The aim of this study was to assess vitamin D status in patients with multiple sclerosis (MS) and to evaluate whether it was associated with oxidative and nitrosative stress (O&NS) markers and disability. This study included 137 patients with MS and 218 healthy controls. The markers evaluated were serum levels of 25-hydroxyvitamin D, lipid hydroperoxides, advanced oxidation protein products (AOPP), nitric oxide metabolites (NOx), and total radical-trapping antioxidant parameter TRAP/UA. Patients with 25(OH)D<20ng/mL showed higher EDSS (p=0.016), MSSS (p=0.005) and lower AOPP (p=0.046) than those with 25(OH)D≥20ng/mL. After the binary logistic regression analyses, EDSS and MSSS remained significantly associated with vitamin D deficiency.
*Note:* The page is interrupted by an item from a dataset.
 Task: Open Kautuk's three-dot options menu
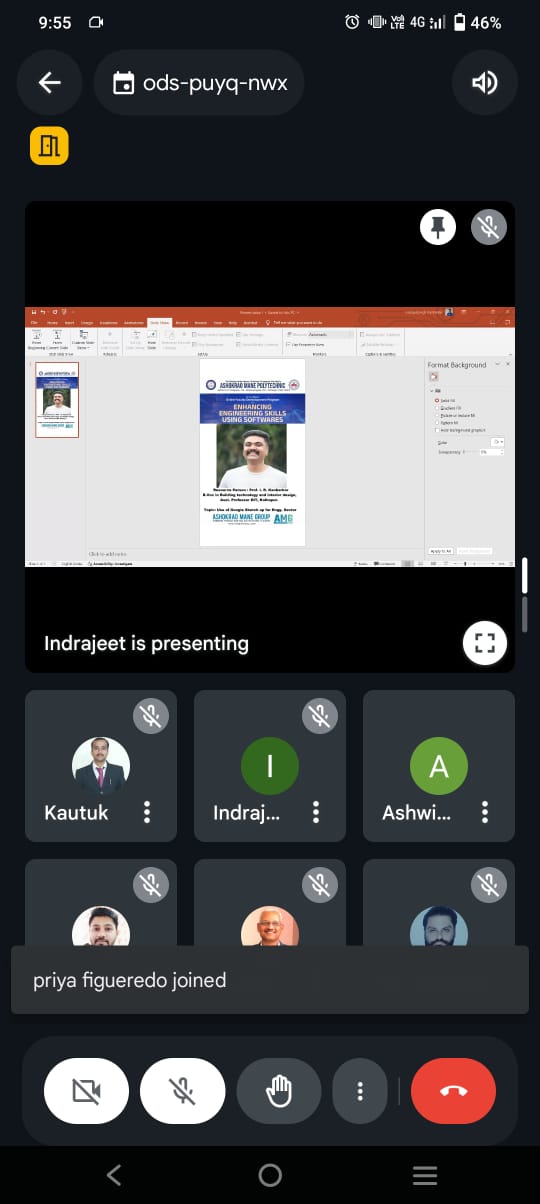click(147, 812)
We showed that lower levels of 25(OH)D were associated with higher EDSS and MSSS independently of variables such as O&NS, age, sex, body mass index, ethnicity, MS therapy, use of interferon beta, and clinical forms of MS (odds ratio: 1.380, 95% confidence interval 1.030-1.843, p=0.031). Moreover, the study showed an association between serum levels of 25(OH)D and EDSS (r=0.115, p=0.002), demonstrating that 25(OH)D may contribute with 11.5% of increase in EDSS. Our results suggest that vitamin D deficiency may be considered one of the predictors of the disability in MS patients, independently of their redox status and influence the progression of disability in MS.
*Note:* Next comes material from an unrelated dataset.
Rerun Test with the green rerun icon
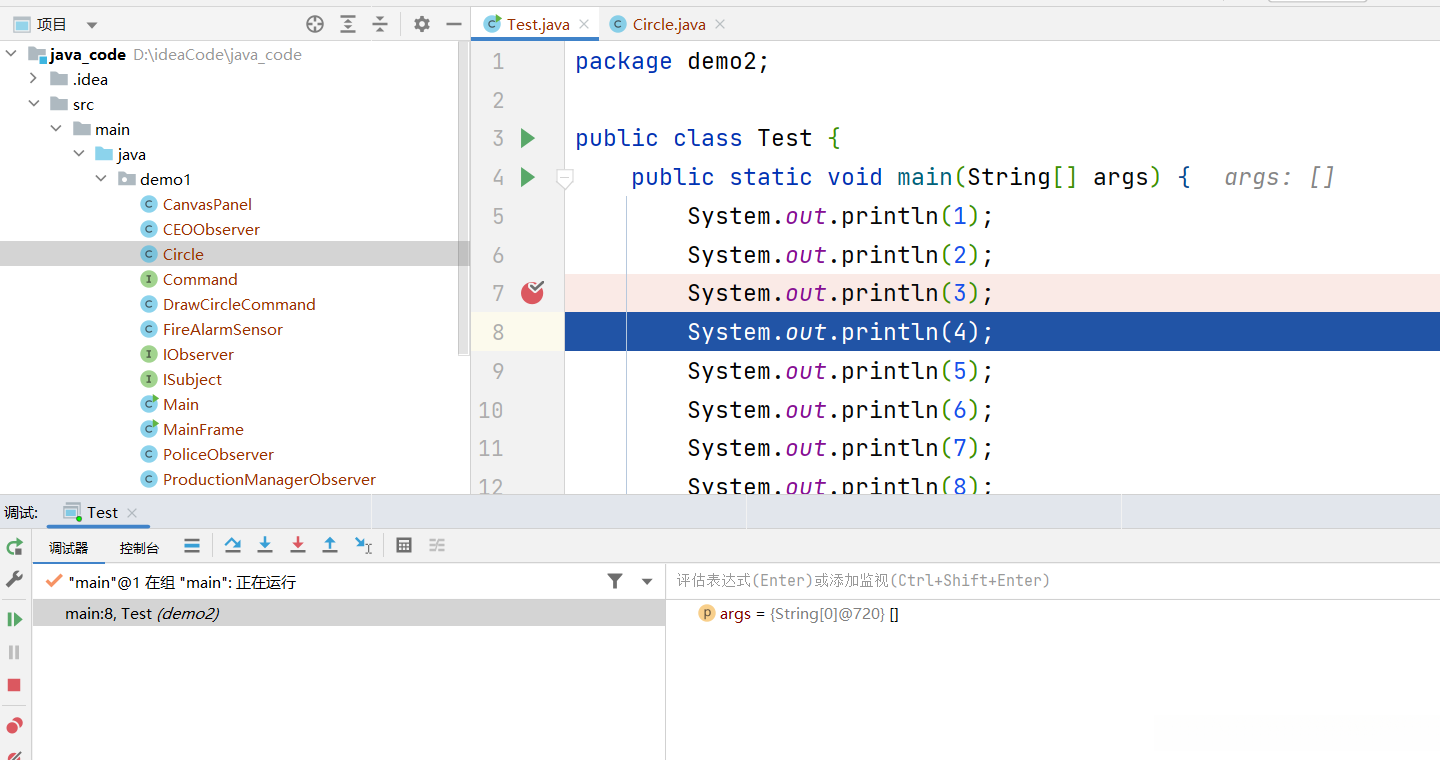 tap(14, 546)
本研究旨在评估多发性硬化症(MS)患者的维生素 D 状况,并评估其是否与氧化和硝化应激(O&NS)标志物及残疾有关。本研究纳入了 137 例 MS 患者和 218 例健康对照者。评估的标志物包括血清 25-羟维生素 D、脂质过氧化物、晚期氧化蛋白产物(AOPP)、一氧化氮代谢产物(NOx)和总自由基捕获抗氧化剂参数 TRAP/UA 的水平。25(OH)D<20ng/mL 的患者的 EDSS(p=0.016)、MSSS(p=0.005)更高,而 AOPP(p=0.046)更低。经二元逻辑回归分析后,EDSS 和 MSSS 与维生素 D 缺乏仍呈显著相关。我们发现,25(OH)D 水平较低与 EDSS 和 MSSS 较高独立相关,与 O&NS、年龄、性别、体重指数、种族、MS 治疗、干扰素β的使用和 MS 的临床类型等变量无关(比值比:1.380,95%置信区间 1.030-1.843,p=0.031)。此外,该研究还显示血清 25(OH)D 水平与 EDSS 之间存在关联(r=0.115,p=0.002),表明 25(OH)D 可能使 EDSS 增加 11.5%。我们的结果表明,维生素 D 缺乏可能是 MS 患者残疾的预测因素之一,独立于其氧化还原状态及其对 MS 残疾进展的影响。